Excellent, man I'd so be skiing!


----------



## Yoyo_Jo (Dec 13, 2009)

Great photos, though the subject matter is not really near and dear to my heart.


----------



## Roly0217 (Dec 13, 2009)

WOW !!! That's beautiful !!! I love the serenity of it all. Are those eagles flying and on the top of the trees ??


----------



## rdlsreno (Dec 13, 2009)

Yep and Canadian geese at the top corner of the mountain picture.

Ramon


----------



## smartie2000 (Dec 13, 2009)

beautiful photos...really beautiful. I see geese!!

But it was 36 below zero degrees celius today... My face got burnt off!


----------



## Candace (Dec 13, 2009)

Those are beautiful, Ramon. We've had lots of rain here, the last few days in the Sacramento area. You can keep your snow and I'll just look at your pretty photos;>


----------



## Kevin (Dec 14, 2009)

Beautiful photos!
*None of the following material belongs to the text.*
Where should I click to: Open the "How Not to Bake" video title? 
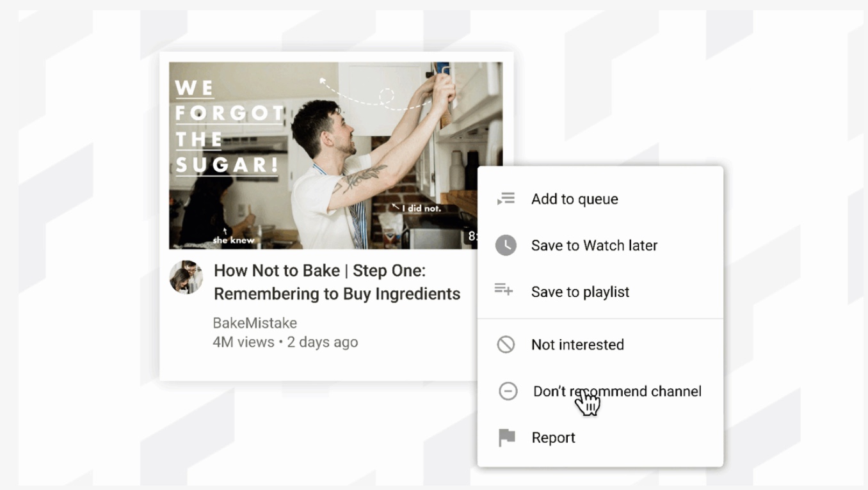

What was the temperature when you took those?


----------



## rdlsreno (Dec 14, 2009)

Kevin said:


> Beautiful photos! What was the temperature when you took those?



8F.

Ramon


----------



## JeanLux (Dec 14, 2009)

Bravo for those very 'cool' pictures Ramon!!!! 

We had our first snow yesterday, but not enough to remain !!! Jean


----------



## KyushuCalanthe (Dec 14, 2009)

Gorgeous shots! Truly a white Christmas.


----------



## Clark (Dec 14, 2009)

Nice!


----------



## etex (Dec 14, 2009)

Ramon- You take awesome photos!! It really does look like a winter wonderland!!


----------



## Heather (Dec 14, 2009)

Gorgeous!


----------



## goldenrose (Dec 14, 2009)

Pretty to look at, may not be so pretty if you have to deal with it!


----------



## Hera (Dec 14, 2009)

Gosh, how pretty could a place get! I love to look at the snow, I just don't love to deal with the cold.


----------



## nikv (Dec 14, 2009)

Very nice photos, Ramon! We received rain here in the Bay Area althought today is nice and sunny. Warmer, too!


----------



## biothanasis (Dec 14, 2009)

Impressive and spectacular photos!!!!!!!!!!!!!!!


----------



## emydura (Dec 14, 2009)

Nice Ramon. Looks a bit cooler than here in Canberra. Going to be 36oC here today and tomorrow.

David


----------



## SlipperFan (Dec 14, 2009)

Beautiful photos, Ramon. I especially like the last one.


----------



## Shiva (Dec 15, 2009)

It looks very much like that here, but all we have in winter are mountains of snow. :sob:


----------



## Gilda (Dec 15, 2009)

Beautiful scenes and photos ! This is how I like to enjoy snow..from a distance !:wink:


----------



## swamprad (Dec 15, 2009)

Those are some great photos, Ramon!


----------



## rdlsreno (Dec 15, 2009)

Thanks!


Ramon


----------



## Lanmark (Dec 16, 2009)

Beautiful and breathtaking photographs!


----------